Generating a series of funding provides more room to play, which further allows one to innovate frequently, be it in case of payments or services. For example, after cash-on-delivery became a huge hit, credit-on-delivery was introduced as a new way to make payments. People who are usually wary of making an online payment, are more than willing to swipe their cards on the visa machine, which is carried by the delivery boys, added Ahuja of Myntra.

Then there are times when an e-commerce player raises funds to increase its valuation in the market, so that the promoter can make a quick exit if required by selling his company to a large group. This year, Flipkart was constantly in the news for raising a series of funds. In October this year, barely three months after Flipkart.com raised $200 million, the online retailer received another large infusion of $160 million, most of it coming from new investors. Since 2009, investors have poured roughly $550 million into Flipkart. The money in the latest round was put up by one of Flipkarts existing investors, Tiger Global Management Llc, as well as new investors Dragoneer Investment Group, Morgan Stanley Investment Management, Sofina and Vulcan Capital Management. Flipkarts other investors include Accel Partners and Iconiq Capital, and MIH (a part of South African media company Naspers Group), who along with Tiger Global had invested $200 million in the company in July. At that time, Sachin Bansal, CEO, Flipkart in an official statement said, We are excited to work with a group of investors who strongly believe in our business strategy and are completely aligned with our long-term goals. Indias e-commerce market is at a critical inflection point and this additional capital will allow us to further expand our leadership position.

Wahi of KPMG goes on to say that e-commerce players enter the market with the aim of building the business overnight. The objective is to raise money quickly and grab a bigger chuck of the market by huge spends in advertising and public relations (PR) so as to acquire customers at a faster pace and creating a higher enterprise value in the market. In many cases, e-commerce businesses which create a lot of buzz in the market, irrespective of their volumes/sales, do their IPOs (initial public offering) to capitalise on this, explained Wahi.

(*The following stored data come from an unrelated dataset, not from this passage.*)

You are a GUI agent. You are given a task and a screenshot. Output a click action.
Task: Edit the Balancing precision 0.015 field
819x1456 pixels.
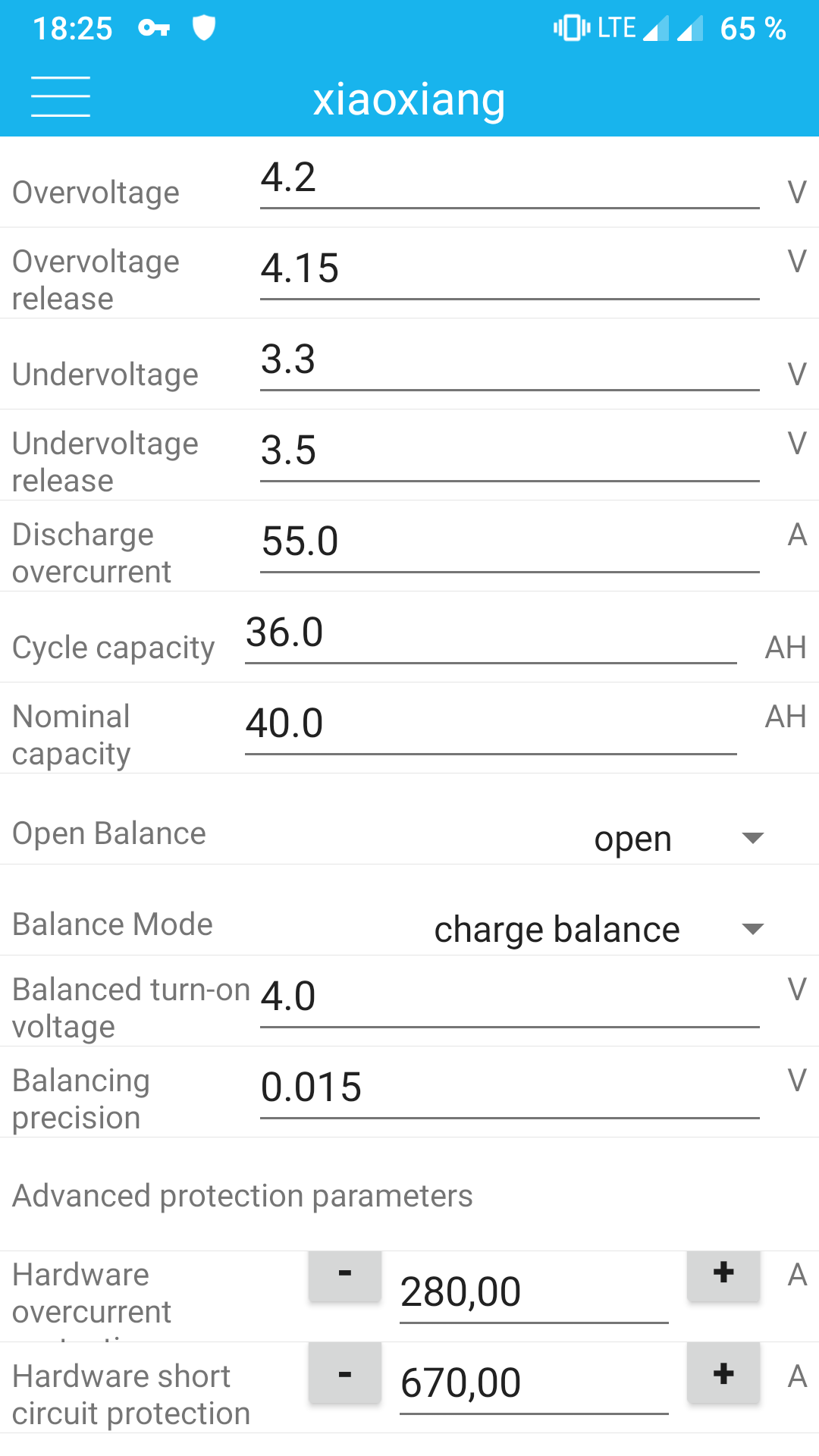(x=509, y=1090)
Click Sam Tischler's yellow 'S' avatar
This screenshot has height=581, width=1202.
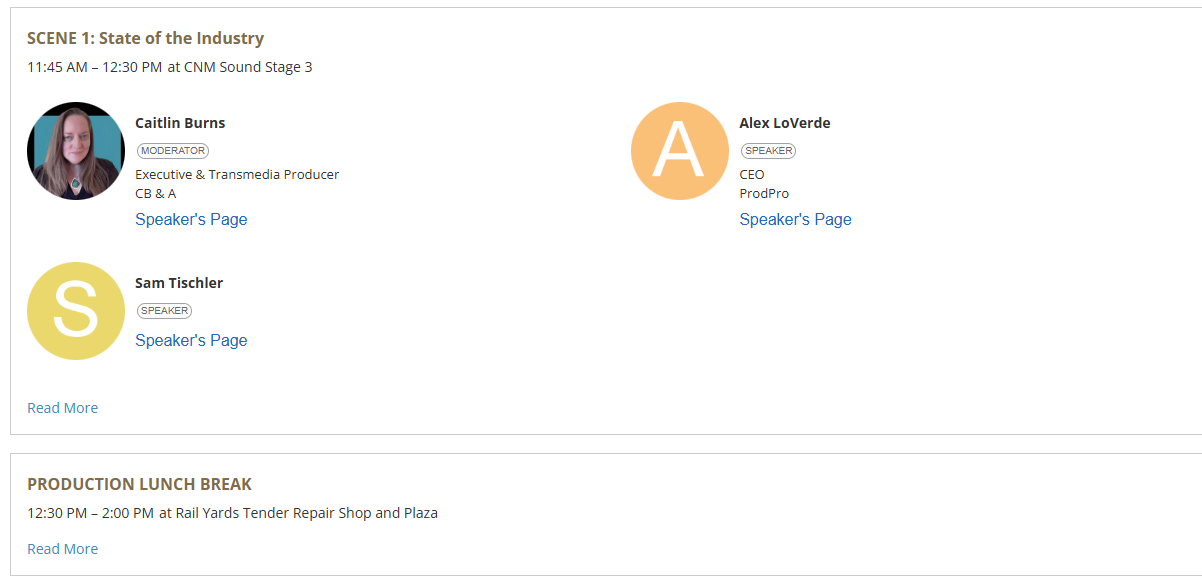[76, 311]
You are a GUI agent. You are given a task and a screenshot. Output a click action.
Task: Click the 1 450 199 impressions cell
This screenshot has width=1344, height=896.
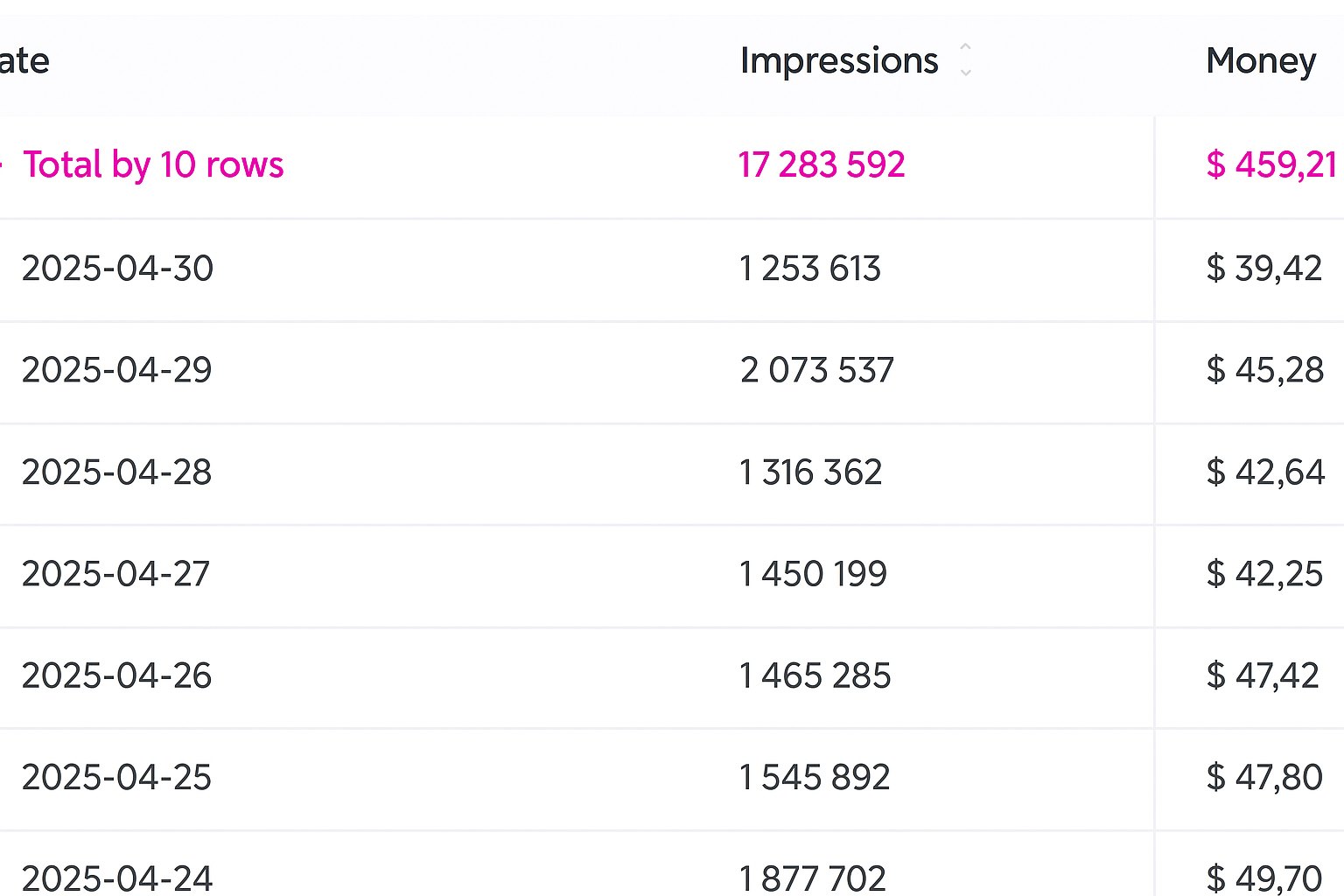813,574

If 2012 set the tone for mergers and acquisitions, this year too saw a few smaller players being acquired by the bigger ones even as a few shut shop. It is important to note that most of the websites that closed down their operations were lifestyle stores. The Indian government's announcement that it was allowing FDI in multi-brand retail but not allowing any investment in e-commerce has had a huge impact on the category. Out of the 200-odd e-commerce start-ups started in India in 2012, around 100 so far have gone bust. Most of them have consumed their capital or the amount they received from the venture capitalists; a few decided to close down while others were forced by their investors to get acquired and merge with a category leader, added Abikzir.

Wahi of KMPG in India goes on to say despite all the problems the industry continues to face, e-commerce is booming. In the future, categories such as food and online shopping of groceries are going to start, further driving growth in e-commerce. Also, in the short term, single category operators are expected to do better in terms of profitability due to simpler models and low overheads, he added.